#1027: Sometimes Good Guys Don’t Wear White by The Standells
“Best known for their hit ‘Dirty Water,’ The Standells released a string of snotty, aggressive garage singles in the mid to late 1960s which are now rightly regarded as proto-punk classics. ‘Sometimes Good Guys Don’t Wear White,’ ‘Why Pick On Me,’ ‘Riot On Sunset Strip’ ~ the songs of The Standells have been covered by everyone from Bruce Springsteen, Aerosmith and U2 to Spacemen 3, Minor Threat and a million punk bands as well as many subsequent scene bands. ”
– Pat Long
Larry Tamblyn was born in 1943 and while he was still 16 years old had a recording contract and a single titled “Patty Ann” on the Top 40 in LA and San Bernardino. He released three singles in 1960-61, including a doo-wop ballad called “This Is The Night“. Tamblyn met Tony Valentino and the two decided to form a doo-wop group.

● Record extracts:
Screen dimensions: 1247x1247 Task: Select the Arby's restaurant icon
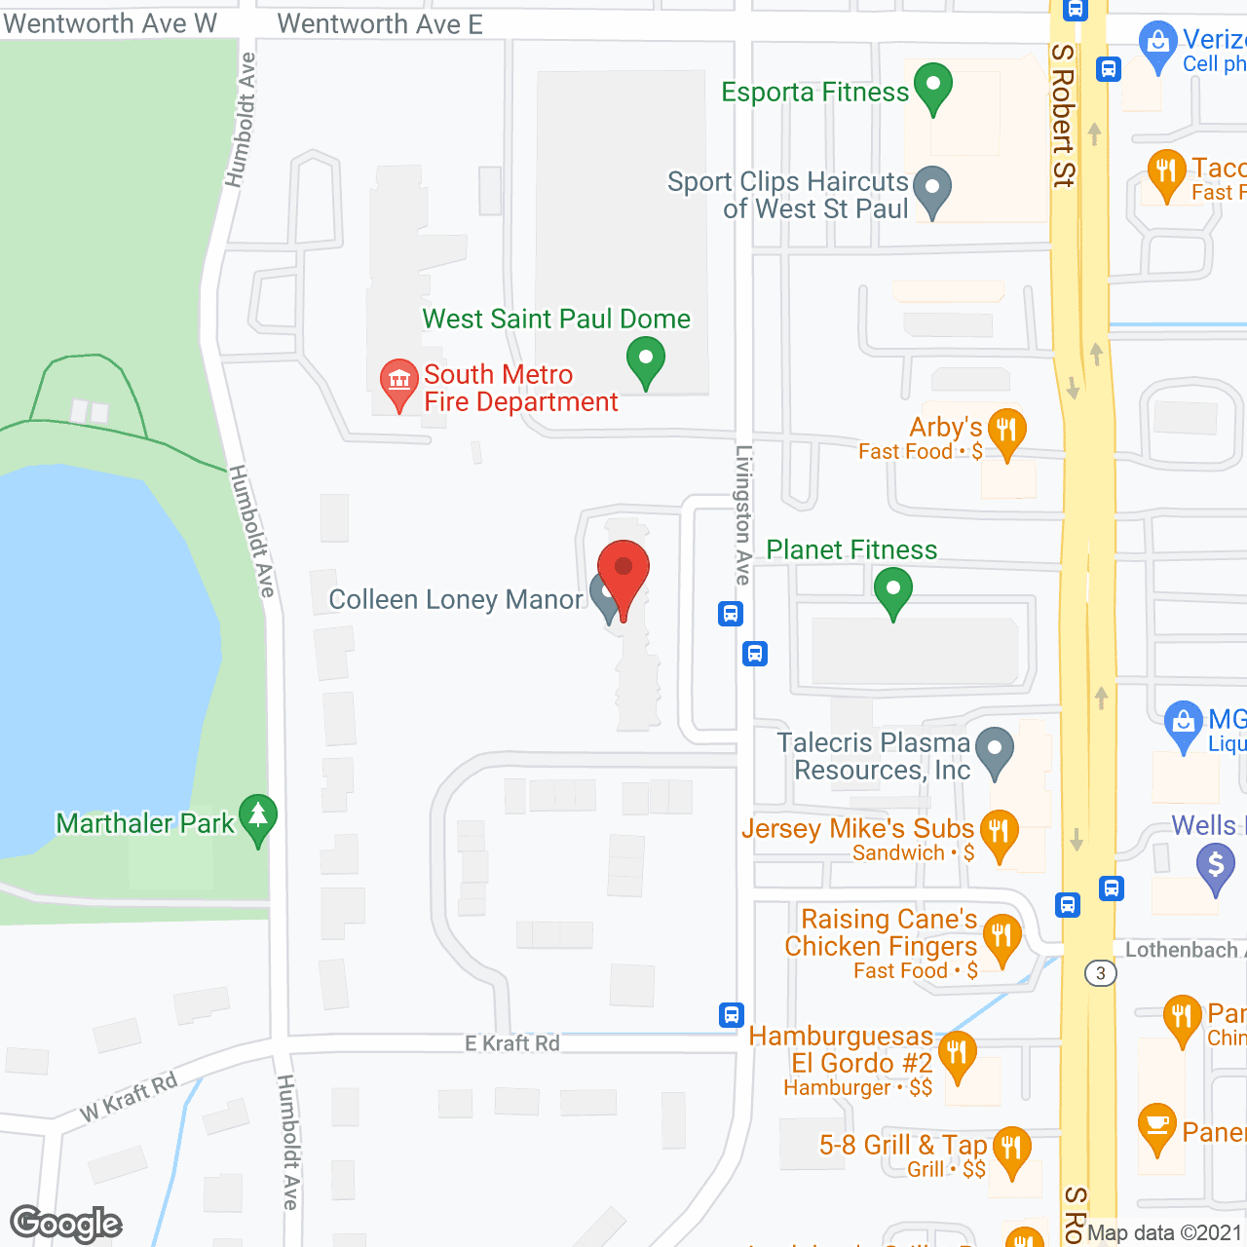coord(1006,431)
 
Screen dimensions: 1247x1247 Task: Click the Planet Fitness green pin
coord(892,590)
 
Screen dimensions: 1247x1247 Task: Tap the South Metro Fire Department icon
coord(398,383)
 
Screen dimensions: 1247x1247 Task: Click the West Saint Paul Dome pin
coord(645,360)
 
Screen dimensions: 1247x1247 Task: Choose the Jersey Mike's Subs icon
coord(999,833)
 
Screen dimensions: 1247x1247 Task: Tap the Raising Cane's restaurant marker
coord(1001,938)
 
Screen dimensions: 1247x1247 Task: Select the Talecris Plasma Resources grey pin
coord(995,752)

● Work instructions:
1. Retype the Standells piece, starting with "#1027: Sometimes Good" and going on through "a doo-wop group.".
2. Answer these from the Standells piece:
(a) What hit are The Standells best known for?
(b) In what year was Larry Tamblyn born?
(c) Whom did Tamblyn meet and decide to form a doo-wop group with?

● Answers for this exercise:
1.
#1027: Sometimes Good Guys Don’t Wear White by The Standells
“Best known for their hit ‘Dirty Water,’ The Standells released a string of snotty, aggressive garage singles in the mid to late 1960s which are now rightly regarded as proto-punk classics. ‘Sometimes Good Guys Don’t Wear White,’ ‘Why Pick On Me,’ ‘Riot On Sunset Strip’ ~ the songs of The Standells have been covered by everyone from Bruce Springsteen, Aerosmith and U2 to Spacemen 3, Minor Threat and a million punk bands as well as many subsequent scene bands. ”
– Pat Long
Larry Tamblyn was born in 1943 and while he was still 16 years old had a recording contract and a single titled “Patty Ann” on the Top 40 in LA and San Bernardino. He released three singles in 1960-61, including a doo-wop ballad called “This Is The Night“. Tamblyn met Tony Valentino and the two decided to form a doo-wop group.

2.
(a) "Dirty Water"
(b) 1943
(c) Tony Valentino